[TASK REQUIREMENTS]
- a) Count the lines of the entries that contain the string "resolution", treating uppercase and lowercase as different, and give only the number.
- b) Carry on the forum thread about building a marine tank from the point where it stops.

[PAGE TEXT]
# Making a marine tank.



## snakelover (Dec 17, 2006)

Well my local fish shop has couple marine tanks, and evrytime i go in i want one more and more. My birthday in June and may ask for money towards one, i would probably make the tank at home, could i do this with 4mm or 6mm toughened glass? and aquarium sealant?
The tank would be taller than its lenght, maybe 20"x15"x24-30" (LxDxH).
I would just keep few soft corals, live rocks, and clown, tang, goby, angle? i will look at the above fish once i have a few replys.
What would i need for this tank?
Scimmer
Filter
White Lights?
etc etc

Also does the tank have to run for 1week-1month before adding fish? and corals? or can corals be added once set up.


----------



## alpharoyals (Nov 21, 2007)

you will be better off having it wider rather than higher as you will need more light to reach the bottom of the tanks and it will be more difficult for you to physically reach too.

There are tank making companies around, I would prefer to go down that route as you know it will hold that water.

also are you going to use a sump? you will also need an actinic bulb. oh and a heater lol


----------



## snakelover (Dec 17, 2006)

what are the pros and cons of a sump?

only kept tropical and colwater fish as you may know


----------



## RussianTort55 (Jun 9, 2007)

you dont really NEED an actinic bulb, sumps are good, pros are things like more water, more circulation etc cons are things like money, space 

sumps are good, but i go with a refugium over a sump if i had to choose between them, you could have both

tall tanks are annoying to work with,

boss aquariums are a good aquarium maker.


----------



## biohazard156 (Nov 11, 2007)

I have two marine tanks and you might be best to buy one already made if you are looking at one that size. I have a 2 foot cube tank and it is rounded glass seamless corners at the front, came with a sump, and a 150w halide lamp, return pump and cabinet for £475. I bought a v400 skimmer for mine and have three sections in my sump, the middle ones being a sandbed with some live rock rubble and some chaetomorph algae to help with filtration. I also have live rock in the main tank.

You will struggle to have a tang in a tank that size really, minimum size for a tang is really 4-5 ft tank. Angel fish are a pain in the bum for nipping at your corals...so usually...its either corals or angel fish! I won't risk having one with my corals. Clowns, gobies, blennies, cardinals, dartfish and some wrasse are nice easy fish to start with. Soft corals like mushrooms, leathers and zoanthids are good starter corals too. 

This is a picture of my tanks about 5/6 months in (the smaller one is slightly older) you gotta take things really slowly with marine, so it looks a bit fuller now, but it gives you an idea.



















Anna


----------



## alpharoyals (Nov 21, 2007)

[RECORD EXTRACTS]
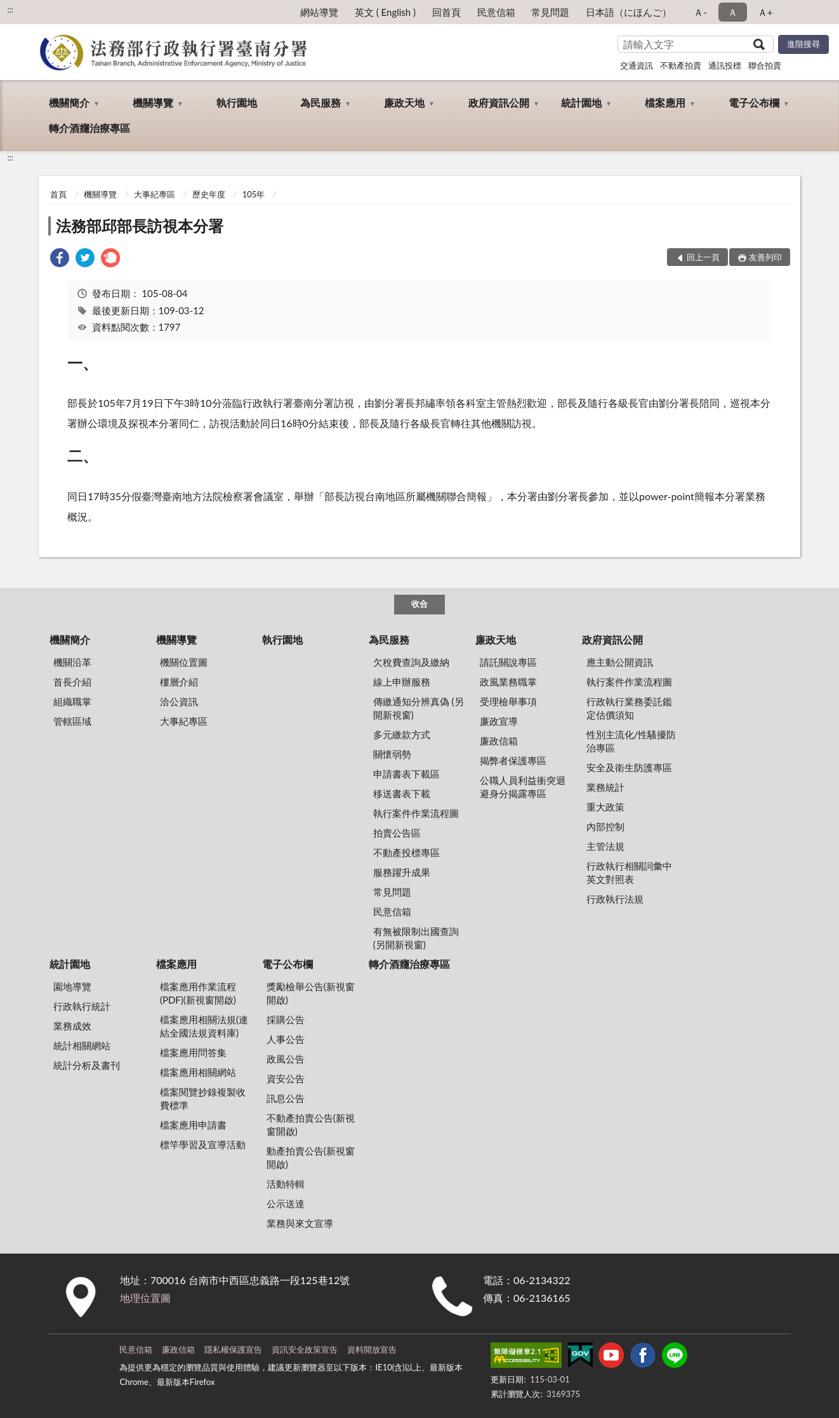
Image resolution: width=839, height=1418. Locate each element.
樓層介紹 (179, 681)
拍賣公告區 (397, 832)
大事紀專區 (154, 194)
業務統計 (605, 787)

[ANSWER SET]
- a) 1

- b)
biohazard156 said:


>


What is the name of the wrasse's in the bottom left? I saw one in a display tank the other day and they are on my wishlist, my nano is only full of water at the moment


----------



## treeboa (May 4, 2005)

far too small for any tang also angels unless one of the dwarf species, that wrasse looks like a dragon, though the pics too blured to be certain


----------



## biohazard156 (Nov 11, 2007)

It is a leopard wrasse. They are notoriously hard to keep alive though, not really a beginner fish sadly!


----------



## Graylord (Jul 17, 2007)

snakelover said:


> Well my local fish shop has couple marine tanks, and evrytime i go in i want one more and more. My birthday in June and may ask for money towards one, i would probably make the tank at home, could i do this with 4mm or 6mm toughened glass? and aquarium sealant?
> The tank would be taller than its lenght, maybe 20"x15"x24-30" (LxDxH).
> I would just keep few soft corals, live rocks, and clown, tang, goby, angle? i will look at the above fish once i have a few replys.
> What would i need for this tank?
> ...


 
You will need 10mm glass for a tank that deep you will find it no dearer to buy one than make one.

G


----------



## AshMashMash (Oct 28, 2007)

alpharoyals said:


> What is the name of the wrasse's in the bottom left? I saw one in a display tank the other day and they are on my wishlist, my nano is only full of water at the moment


Its macropharyngodon bipartitus (sp). 



treeboa said:


> far too small for any tang also angels unless one of the dwarf species, that wrasse looks like a dragon, though the pics too blured to be certain


As above. 



biohazard156 said:


> It is a leopard wrasse. They are notoriously hard to keep alive though, not really a beginner fish sadly!


Yeh, I bought two for my marine tank (can I just note, your marine tank stocking: fish a shrimps, is identical to mine was! lol) and they were brilliant fish. Fed brilliantly, on anything meaty of course, and got nice and big and healthy. Never missed a feed, and were very bold. I guess I was lucky... I had live rock, but it wasn't full of copropods (again: spelling?


----------



## jaykickboxer (Feb 11, 2008)

*nano*

u shoul get a d and d 24gallon nao tank they are 18inches by 18inches by 18inches they come with t5 lighting wich is good for soft corals,filter and surface skimmer i used to keep a pair of clowns,goby and a couple of damsels,softies some hermits,cleaner and blood red shrimp,a decorator crab and a couple of little starfish in in mine there only about 180quid


----------



## snakelover (Dec 17, 2006)

Was thinking of keeping:
2 Common Clowns (main reoson for wanting a marine tank, so if i get anything willl be these!)
2 Clarkii Clowns
1 Royal Gramma
1 Smiths Blenny
1 Yellownose Goby

What size tank are we talking?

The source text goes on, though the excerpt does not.